The 1946 legislation that permitted payment of VA benefits to Filipino veterans at a lesser rate acknowledged the significant difference in standards of living and monetary purchasing power. “Whenever any part of the GI bill of rights is extended to Filipino veterans, the cost of living in the Philippines and other economic factors must be given careful consideration.” (Senator Hayden of Arizona,- Hearings before the Subcommittee of the Committee on Appropriations, United States Senate, 79th Congress, 2d Session on H.R. 5604, March 25, 1946, at 60.) Indeed, when the legislation here in question was considered and enacted, “the peso formula,” with respect to the payment of educational assistance benefits, was recognized as a source of offsetting the cost of a different section of the bill. S.Rep. No. 487, 91st Cong., 2nd Sess_, (1970) reprinted in, 1970 U.S.C.C.A.N. 2576, 2633. In a facial constitutional challenge brought under the then-effective provision 28 U.S.C. § 2282, a three-judge federal District Court panel noted the original peso formula and its congressional origin:
As to the 50% [mjonetary limitation of allowed service-connected benefits for Filipino veterans, the Congressionally asserted reason for this differentiation was that standards of living and monetary purchasing power in the Philippines were wholly different from those in the United States— so much so that, if compensation for service-connected death or injury were paid to veterans in the Philippines in the same monetary currency as paid to veterans living in the United States, the Philippine veterans might be receiving more (in buying power) than the former.

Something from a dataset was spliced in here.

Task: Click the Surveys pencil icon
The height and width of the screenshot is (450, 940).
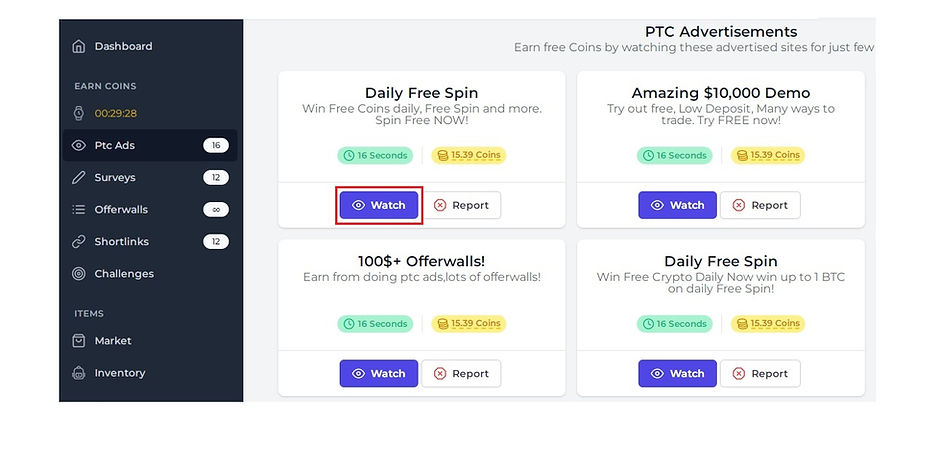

Filipino American Veterans and Dependents Association v. United States, 391 F.Supp. 1314, 1323 (N.D.Cal.1974). That Court, as my colleagues observe, went on to decide the perceived constitutional issue which in my view, it need not, and should not, have done. Thus, as applied to the educational assistance statute, the formula for benefit payment recognizes the excessive real purchasing power of the dollar in the Philippines, and remedies the disparity so as not to overcompensate those attending Philippine educational institutions in relation to those attending school in the U.S. History teaches that the Japanese occupation of the Philippines, beginning in 1942, put the population of that then-U.S. territory in a unique position once the occupation ended. Many of the young Filipinos who served in our armed forces became entitled to veterans benefits, and thus special provisions of law were required to deal with this unique situation.
While Ms. Reeves complains that her right to “equal protection of the law” has been violated, in truth she — and others seeking to further their education in the Philippines— have simply been denied a windfall, which, if granted, would work a real discrimination against those receiving educational benefits *262in the United States. Recourse to the October 2, 1995, edition of The Wall Street Journal discloses that, at the time of her first semester at the Far East University, the exchange rate was roughly 25.4 pesos for one U.S. dollar. The record reveals that Ms. Reeves’ entire first semester tuition and fees for the fall of 1995 cost 7,160 pesos. R. at 31. Given those figures, it is apparent that with just two months’ $202.00 educational assistance payment from VA, an entire semester at the Far East University could be paid for, with over 3,000 pesos left over. Certainly, thfe same cannot be said of two $404.00 payments received by a student in the United States, at any higher-education institution. Ms. Reeves is not a victim of discrimination, and therefore, in my view, the Court need not, and ought not, engage in a drawn-out constitutional analysis beyond such a determination.